Alex Clymo in his office

"You learn that some questions can’t be answered the way that you think."

I’ve just started teaching this academic year. I’m teaching first year modules in macroeconomics, introduction to economics and a master’s course on monetary economics and it’s been really amazing to finally be able to take everything that I ever learned from the different people that taught me and make my own course. I try to teach people the things that I really think are important and inspiring.

Economics is the blend of thinking about real people and real issues and things that you can really relate to because it’s things you do every day like go to work and buy things and save. Whilst also being able to be taught how to think about the world in a completely different way, which I continue to think is one of the most useful things we teach people is how you digest something so complicated as the entire world economy, or even just the UK economy which is still 60/70 million people, millions of firms and you can boil it down into simple concepts that make sense like supply and demand. It seems so simple but captures so much.

You can’t understand something as complicated as the economy without making models, and those models fundamentally change the way you think and I think that if I look at myself age 16 to how my brain works now it’s kind of insane how economics rewired my brain; I’m unrecognisable. If you talk to anyone else who has done economics, even after undergraduate, they say the same thing. It’s the way it teaches you to think. If I compare myself to my friends who haven’t studied economics, it’s the way you think more logically. You’re trained to distil the world into manageable chunks and learn that some questions can’t be answered the way that you think they can be answered. It’s absolutely brilliant. Economics is all the benefits of teaching you to think about the world in logical ways like a science degree, but combined with learning about stuff that’s practical and you can apply to the real world.
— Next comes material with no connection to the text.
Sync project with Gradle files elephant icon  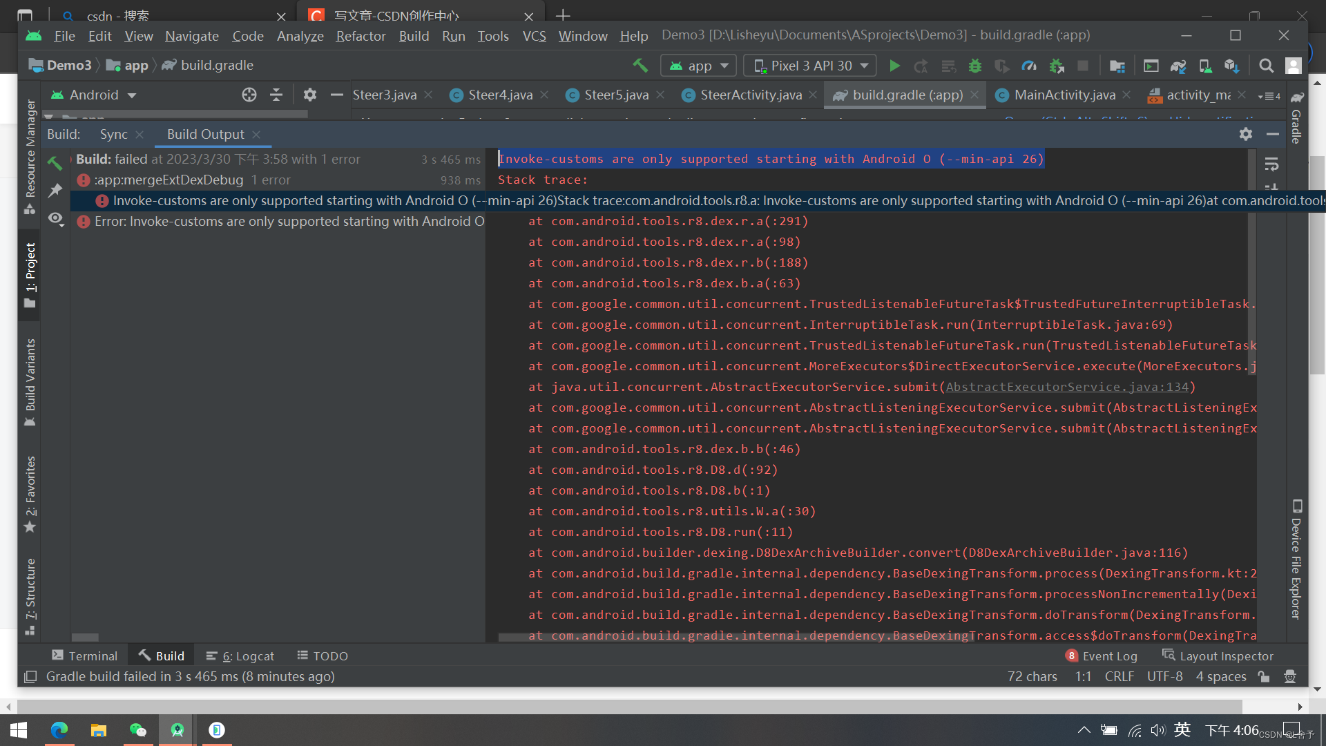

It’s thinking about incentives people face, how do people react to incentives, that’s what makes it so powerful. I remember thinking about this when I was in my undergrad, the incentives that people think about when they go to dinner. It’s something most people can relate to when they go to dinner with a big group of people and you think ‘I wonder if we’re going to split the bill? Because if we are then maybe I’ll order a bigger meal, because I’m not going to pay for all of it’. That’s not how I tend to be, I’m not going to change my choice based on whether I’m footing the bill, but some do think ‘well if I’m footing the bill then that guy over there is ordering the steak, and now I’m paying for 1 nth of his steak so maybe I’ll order a steak’. So if you have 10 people round the table, how you organise yourselves and the rules of the game are determined by if you’re paying for yourself or splitting the bill. It’s something so simple but you can study that during economics with the tools you learn in your undergraduate. If you had a model that showed how much people spend if they split the bill vs how much they spend if they pay for themselves, you show they’re going to spend more if they split the bill because they’re worried about others having the bigger meal. That’s why I love economics.
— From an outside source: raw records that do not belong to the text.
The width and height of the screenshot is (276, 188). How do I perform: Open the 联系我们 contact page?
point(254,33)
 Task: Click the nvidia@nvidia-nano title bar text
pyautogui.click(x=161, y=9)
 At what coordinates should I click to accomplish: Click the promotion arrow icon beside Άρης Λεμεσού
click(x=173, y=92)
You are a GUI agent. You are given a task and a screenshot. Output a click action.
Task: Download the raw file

So I always wanted to do research to understand. When I realise I can use a tool I’ve learnt to explain something important that’s amazing and that’s why I do this. I remember very distinctly when I came up with that paper because I’d known that there was a difference between what was happening in the UK and US.
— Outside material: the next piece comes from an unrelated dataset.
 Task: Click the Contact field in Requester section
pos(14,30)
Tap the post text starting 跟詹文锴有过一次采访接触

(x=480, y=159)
Then I remember tinkering around with someone else’s paper about financial crises and how to model them, and just digging around working out how that model worked and figuring out their mechanisms. Then there was this moment where I realised ‘I can use this to figure out both what happened in the UK and the US just by changing one thing’. It was really lovely for me because I can’t even tell you now where the inspiration came from, it was really like a light-bulb moment. I can’t really trace the genesis of it. Something clicked. In terms of research and the glorified idea of it, I really liked how that paper came into being. It was something that needed to be explained and a light-bulb goes off in my head while I’m sitting in my dingy apartment doing my PhD and I think I can make a stab at explaining what’s going on.